To assess the convergent validity of OHIP summary scores for the two recall periods, we correlated the recall period-specific summary scores with the associated global oral health status scores. Confidence intervals for these Pearson correlations were constructed using Fisher’s r-to-z transformation [21]. For each country, we tested whether these correlations were significantly different from each other. Because the two correlations are based on the same subjects, we used Steiger’s method [22] for testing differences among dependent correlations.
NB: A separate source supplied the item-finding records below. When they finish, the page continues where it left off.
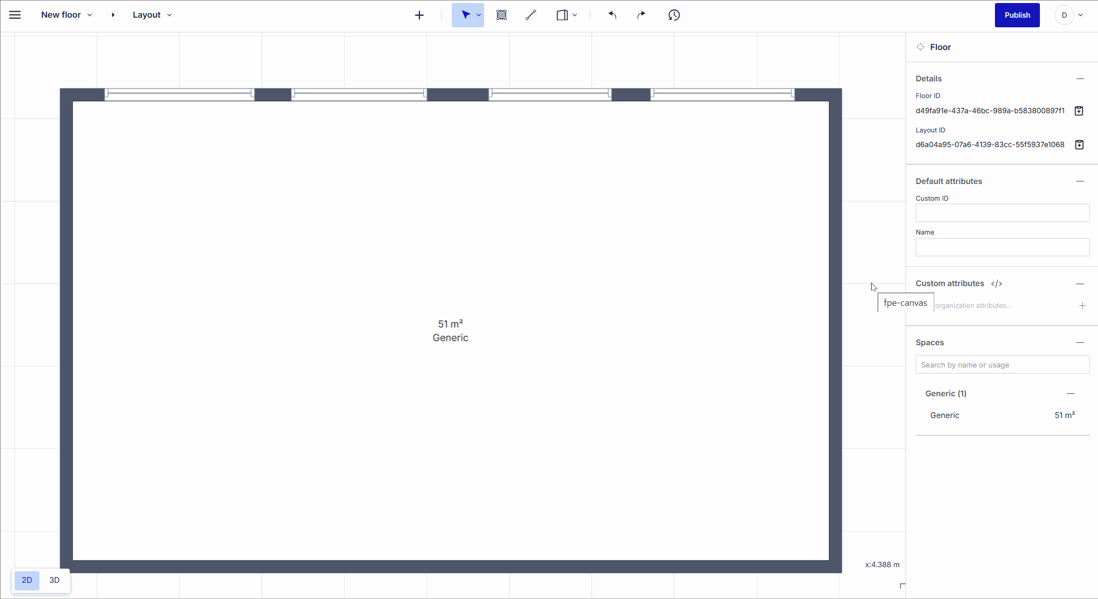Redo the last action

click(x=641, y=15)
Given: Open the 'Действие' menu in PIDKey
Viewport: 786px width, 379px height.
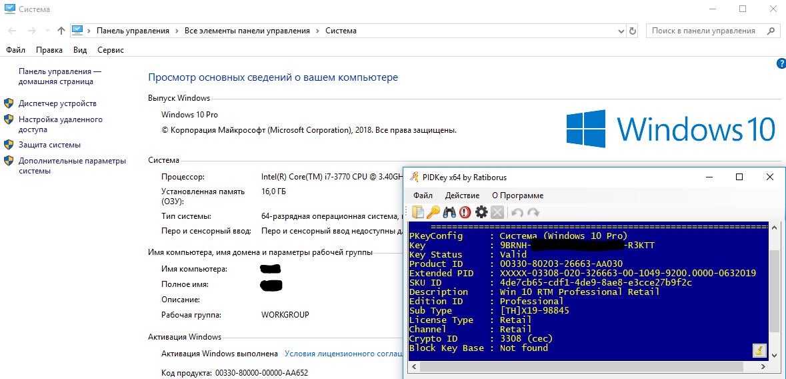Looking at the screenshot, I should coord(462,196).
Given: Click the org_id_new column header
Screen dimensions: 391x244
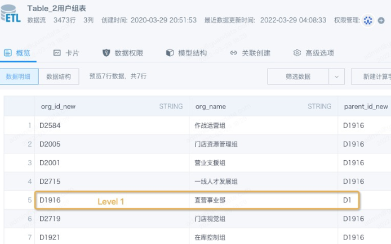Looking at the screenshot, I should pos(112,106).
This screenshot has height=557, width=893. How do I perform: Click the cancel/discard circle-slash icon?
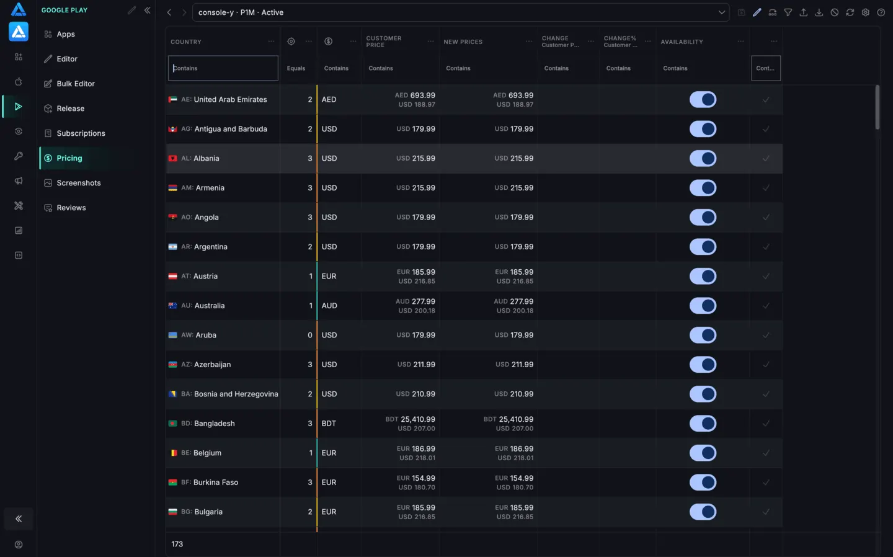pyautogui.click(x=834, y=12)
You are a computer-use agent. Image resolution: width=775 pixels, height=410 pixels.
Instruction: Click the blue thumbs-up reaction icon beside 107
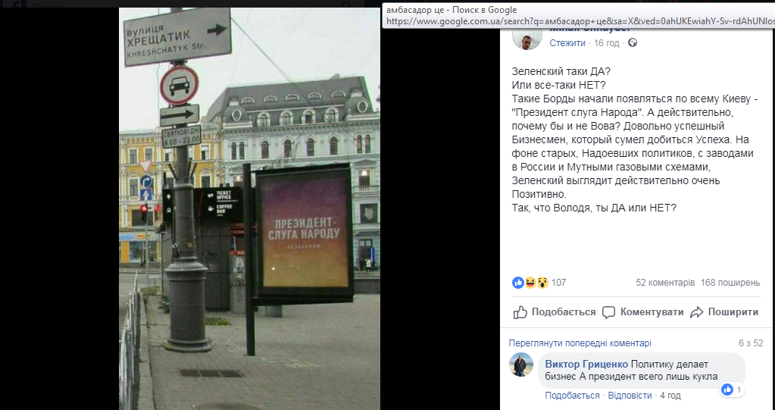click(x=518, y=283)
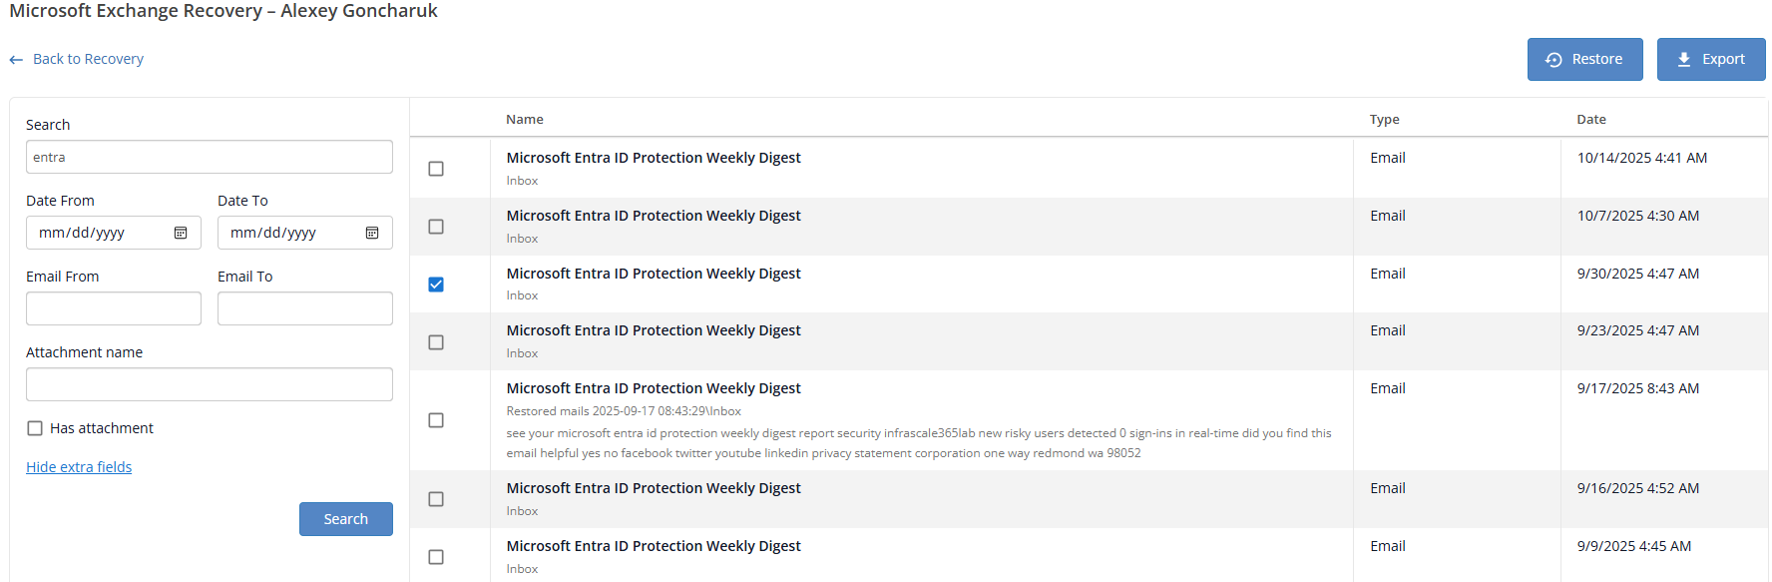Collapse fields with Hide extra fields link

(x=79, y=467)
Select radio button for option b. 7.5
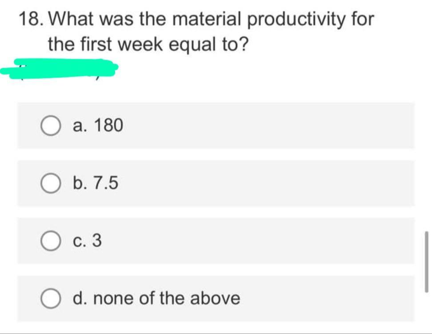Image resolution: width=432 pixels, height=334 pixels. coord(50,182)
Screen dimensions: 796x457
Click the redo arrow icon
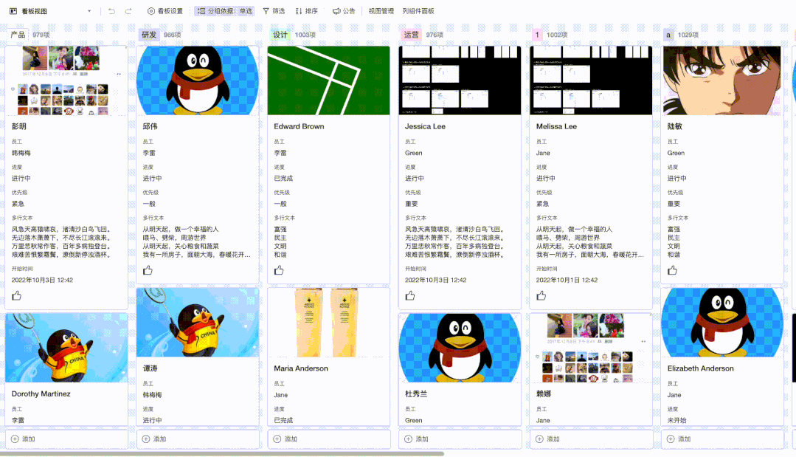coord(127,10)
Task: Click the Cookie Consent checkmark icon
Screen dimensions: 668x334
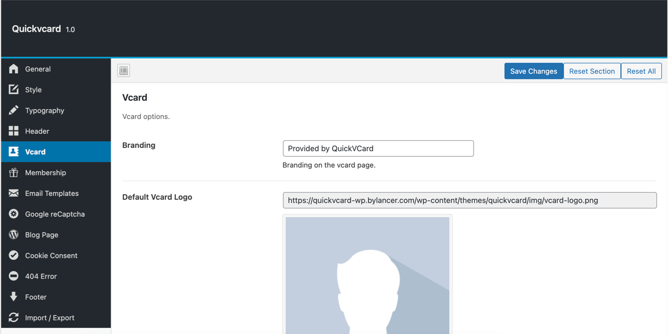Action: click(x=14, y=255)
Structural equation models

A series of structural equation models (SEMs) [23] was fit to the data to evaluate the measurement invariance and convergent validity of the two OHIP forms. In our first set of analyses, we tested the dimensional structure of each OHIP form using separate confirmatory factor analytic (CFA) models (see Fig. 1a). Next, we evaluated the OHIP form structural invariance to determine whether recall period choice influenced the relationships between the 46 manifest OHIP items and the underlying common factor of OHRQoL (see Fig. 1b). Thirdly, we tested the convergent validity of each form by correlating the associated OHIP general factor with the global oral health status measure (see Fig. 1c).

Fig. 1
figure 1

Path diagrams for one-factor (a), two-factor (b), and convergent validity (c) structural equation models. Rectangles denote manifest variables, circles denote latent variables, double-headed arrows denote correlations, and single-headed arrows denote regression pathways

Prior to conducting the SEM analyses, we scaled the OHIP and global oral health status scores to remove country of origin mean-level effects from the data. Specifically, for each variable (i.e., item), we removed the country-specific item means to control for sample differences in perceived oral health (as shown in Table 1).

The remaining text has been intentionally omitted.